Task item: When you copy the material below, keep every line exact and leave each picture out.

Input data START

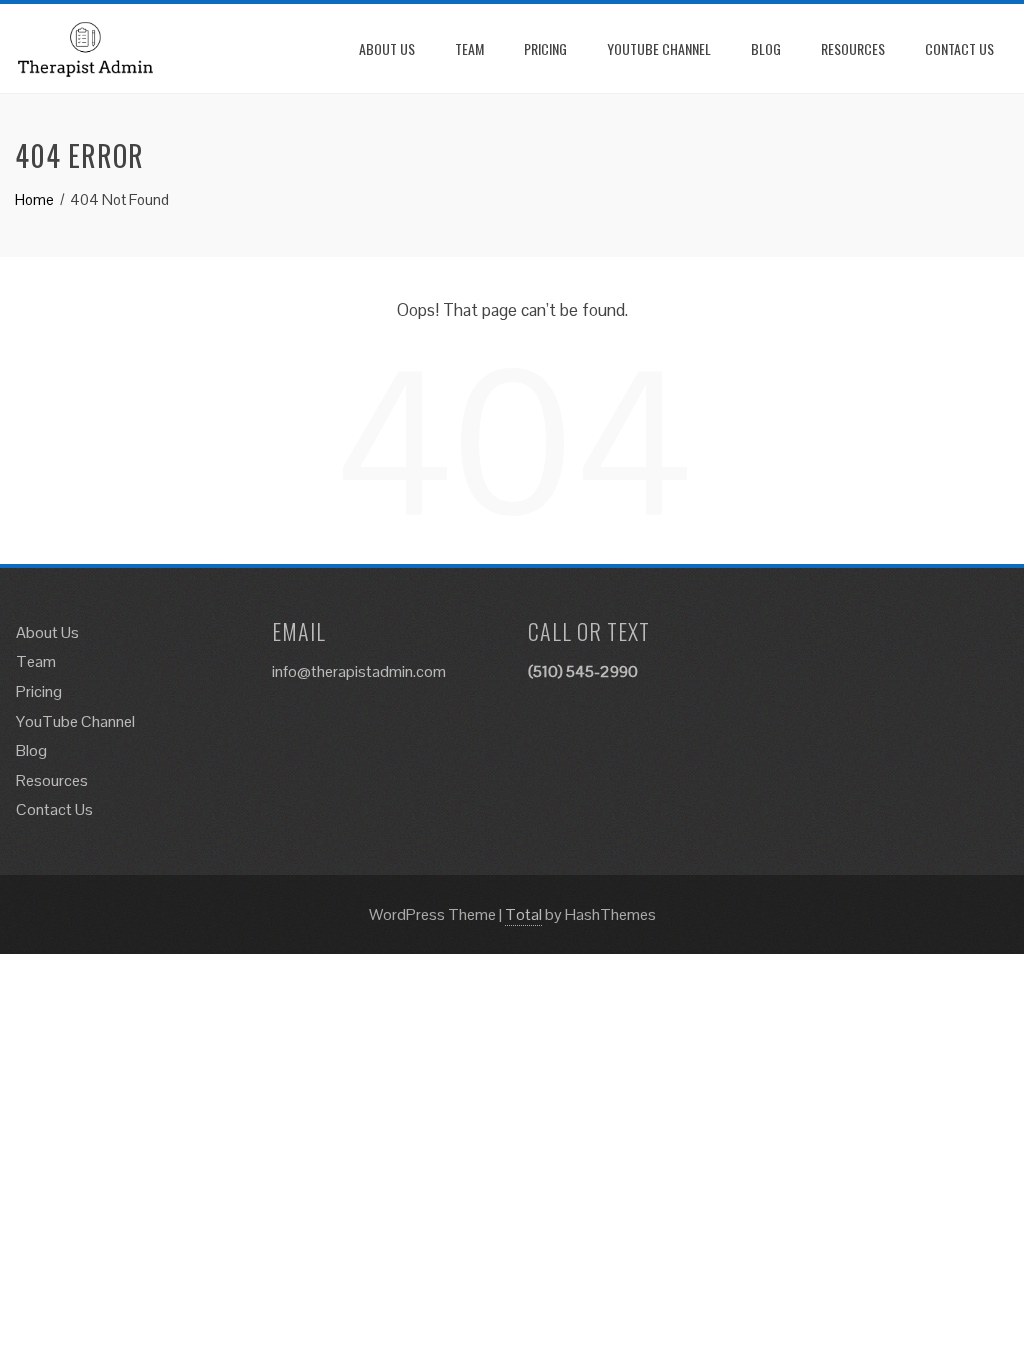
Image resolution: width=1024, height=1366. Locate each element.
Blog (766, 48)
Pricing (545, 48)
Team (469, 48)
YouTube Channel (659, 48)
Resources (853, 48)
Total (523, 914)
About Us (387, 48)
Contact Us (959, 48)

Input data END

Answer to this exercise:
Image resolution: width=1024, height=1366. Locate each element.
Blog (766, 48)
Pricing (545, 48)
Team (469, 48)
YouTube Channel (659, 48)
Resources (853, 48)
Total (523, 914)
About Us (387, 48)
Contact Us (959, 48)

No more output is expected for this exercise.